Love? Well, yes, but hang on to that thought a moment.
Right now, let's invest several seconds in making a few assumptions about you, the reader. First, if you are scanning this article, chances are you are part of a small, politically fixated, fetchingly well-off demographic. And, second, you probably know well enough about the Wurzer-Eskola team on "Almanac," perhaps the most successful local public-policy program in PBS history. So, let's skip those points and jump to assumption No. 3: You are among either the estimated 50 percent of the "Almanac" audience that knows or the half that Cathy Wurzer insists does not know that she is married to her co-host. And since they are wed, it's no breach of the couple's hermetically sealed sense of journalism ethics to discuss their relationship, at least in the context of the show and their journalism careers. Though they could take any ribbon in an oddest-of-odd-couples contest - she being the graceful, cultured flower; he the frumpy slouch of the perpetually bad hair day - these are two people who love and admire one another deeply. As well they might; both are intense, driven, competitive, successful and - all seem to agree - fundamentally decent people with a distinctive ethical sense. (Eskola, for one, won't even eat a doughnut or accept coffee offered up by a news source.)
All of which leads us directly to assumption No. 4: Eric Eskola and Cathy Wurzer face no serious competition for the title of First Couple of Minnesota Journalism.
"I think that strikes a chord," says Gene Lahammer, the avuncular, retired Minnesota Capitol correspondent for the Associated Press, who has forged a close bond with both Cathy and Eric over many years. "They're certainly the most visible. There are some newspaper couples, but they don't enjoy the visibility that these people do."
Eric and Cathy, you likely know, both hold down pretty decent day jobs. Eskola recently passed his 30th anniversary as a broadcast reporter, serving out his last 21 years as WCCO-Radio's tireless dervish of a political correspondent, shoveling out a unique political story almost every half-hour of every weekday; he also spends about five minutes each morning swapping his news role for a limited personality shtick, seeking out and finding endless new ways to tease an oblivious Sid Hartman. Eskola, incidentally, was a TV newsman in Duluth before his 1980 WCCO-Radio debut, and in those days sometimes worked as a professional wrestling announcer; he has been a whacked-out pro wrestling fan ever since. He's also someone whose energy and doggedness as a newsman are legendary; quite simply, this is one of the best political reporters in the business.

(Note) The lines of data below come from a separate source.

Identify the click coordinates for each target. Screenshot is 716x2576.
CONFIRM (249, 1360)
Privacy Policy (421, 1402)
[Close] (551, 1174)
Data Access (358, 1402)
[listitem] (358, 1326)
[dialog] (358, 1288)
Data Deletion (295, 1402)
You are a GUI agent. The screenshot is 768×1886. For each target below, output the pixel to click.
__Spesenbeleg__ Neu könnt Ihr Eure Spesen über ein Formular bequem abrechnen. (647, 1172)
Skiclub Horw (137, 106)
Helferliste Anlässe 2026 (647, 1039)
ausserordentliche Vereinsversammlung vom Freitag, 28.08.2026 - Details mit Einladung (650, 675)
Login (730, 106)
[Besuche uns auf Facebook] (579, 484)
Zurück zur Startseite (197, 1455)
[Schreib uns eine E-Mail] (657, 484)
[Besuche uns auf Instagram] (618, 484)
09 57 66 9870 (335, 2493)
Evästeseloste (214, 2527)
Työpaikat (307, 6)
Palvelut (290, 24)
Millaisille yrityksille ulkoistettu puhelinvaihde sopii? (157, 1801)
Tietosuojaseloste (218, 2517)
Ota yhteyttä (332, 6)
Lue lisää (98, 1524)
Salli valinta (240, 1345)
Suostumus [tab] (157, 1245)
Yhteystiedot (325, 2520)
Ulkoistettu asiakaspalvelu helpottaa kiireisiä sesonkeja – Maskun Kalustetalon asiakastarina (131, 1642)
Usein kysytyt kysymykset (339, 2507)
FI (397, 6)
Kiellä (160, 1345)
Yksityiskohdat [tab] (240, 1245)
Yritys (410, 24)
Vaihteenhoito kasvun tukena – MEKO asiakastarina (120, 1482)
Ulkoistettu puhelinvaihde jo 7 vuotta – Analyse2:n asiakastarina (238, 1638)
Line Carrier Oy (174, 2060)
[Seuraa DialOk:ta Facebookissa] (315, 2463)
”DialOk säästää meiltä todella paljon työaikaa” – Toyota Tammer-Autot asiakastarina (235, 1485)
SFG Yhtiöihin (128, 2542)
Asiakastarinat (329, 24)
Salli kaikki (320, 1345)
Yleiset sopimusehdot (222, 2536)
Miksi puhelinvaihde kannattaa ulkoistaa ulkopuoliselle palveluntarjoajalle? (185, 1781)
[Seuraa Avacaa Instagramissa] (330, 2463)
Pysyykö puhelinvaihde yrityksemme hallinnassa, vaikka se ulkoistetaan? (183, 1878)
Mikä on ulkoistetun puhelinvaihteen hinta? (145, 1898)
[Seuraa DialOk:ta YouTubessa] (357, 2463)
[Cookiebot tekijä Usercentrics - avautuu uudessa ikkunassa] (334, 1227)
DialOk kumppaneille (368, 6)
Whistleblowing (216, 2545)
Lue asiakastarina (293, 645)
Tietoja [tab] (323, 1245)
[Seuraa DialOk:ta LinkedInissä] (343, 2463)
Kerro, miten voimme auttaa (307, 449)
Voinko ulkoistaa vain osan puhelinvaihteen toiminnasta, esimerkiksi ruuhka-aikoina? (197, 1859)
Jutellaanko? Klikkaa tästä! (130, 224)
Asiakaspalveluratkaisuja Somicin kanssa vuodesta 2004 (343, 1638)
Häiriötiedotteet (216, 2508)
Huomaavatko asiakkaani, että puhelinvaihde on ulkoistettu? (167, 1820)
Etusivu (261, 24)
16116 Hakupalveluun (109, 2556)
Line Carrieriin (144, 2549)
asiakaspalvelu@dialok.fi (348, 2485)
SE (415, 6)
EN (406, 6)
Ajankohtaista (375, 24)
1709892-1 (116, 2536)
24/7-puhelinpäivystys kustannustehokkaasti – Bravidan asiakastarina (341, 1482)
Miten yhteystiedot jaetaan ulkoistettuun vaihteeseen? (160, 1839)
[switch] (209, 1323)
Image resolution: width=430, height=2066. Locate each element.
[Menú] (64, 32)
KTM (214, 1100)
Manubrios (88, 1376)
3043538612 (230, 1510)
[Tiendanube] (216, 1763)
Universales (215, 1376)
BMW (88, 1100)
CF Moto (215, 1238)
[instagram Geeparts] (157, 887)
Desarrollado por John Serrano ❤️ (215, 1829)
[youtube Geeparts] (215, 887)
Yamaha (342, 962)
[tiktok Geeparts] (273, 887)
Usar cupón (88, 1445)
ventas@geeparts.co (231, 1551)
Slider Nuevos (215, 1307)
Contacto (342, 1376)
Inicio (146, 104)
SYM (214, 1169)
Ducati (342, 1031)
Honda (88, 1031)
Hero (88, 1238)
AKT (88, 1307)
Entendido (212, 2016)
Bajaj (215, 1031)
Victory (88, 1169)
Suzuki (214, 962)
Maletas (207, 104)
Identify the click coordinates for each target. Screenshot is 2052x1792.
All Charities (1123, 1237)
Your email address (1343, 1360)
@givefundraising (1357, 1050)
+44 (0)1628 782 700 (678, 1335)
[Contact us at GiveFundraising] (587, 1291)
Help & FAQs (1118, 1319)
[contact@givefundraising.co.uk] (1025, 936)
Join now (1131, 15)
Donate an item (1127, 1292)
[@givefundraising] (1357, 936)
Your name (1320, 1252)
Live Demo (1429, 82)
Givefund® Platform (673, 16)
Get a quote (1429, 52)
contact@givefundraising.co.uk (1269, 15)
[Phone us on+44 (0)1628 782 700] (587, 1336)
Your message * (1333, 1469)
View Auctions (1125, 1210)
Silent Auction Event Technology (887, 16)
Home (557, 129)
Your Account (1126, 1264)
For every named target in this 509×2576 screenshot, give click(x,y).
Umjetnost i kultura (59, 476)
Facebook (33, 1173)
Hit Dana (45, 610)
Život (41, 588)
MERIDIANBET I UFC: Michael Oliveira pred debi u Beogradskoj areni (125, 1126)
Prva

"I'm sure you're hearing that from everybody, but that's just the truth," says Ron Handberg, who, having led WCCO-TV as news director and general manager during the Golden Age of the Dave Moore era, is something of an expert on the subject. "I don't know anyone who doesn't respect Eric Eskola in terms of his knowledge of Minnesota politics and government, in terms of his persistence in covering the story."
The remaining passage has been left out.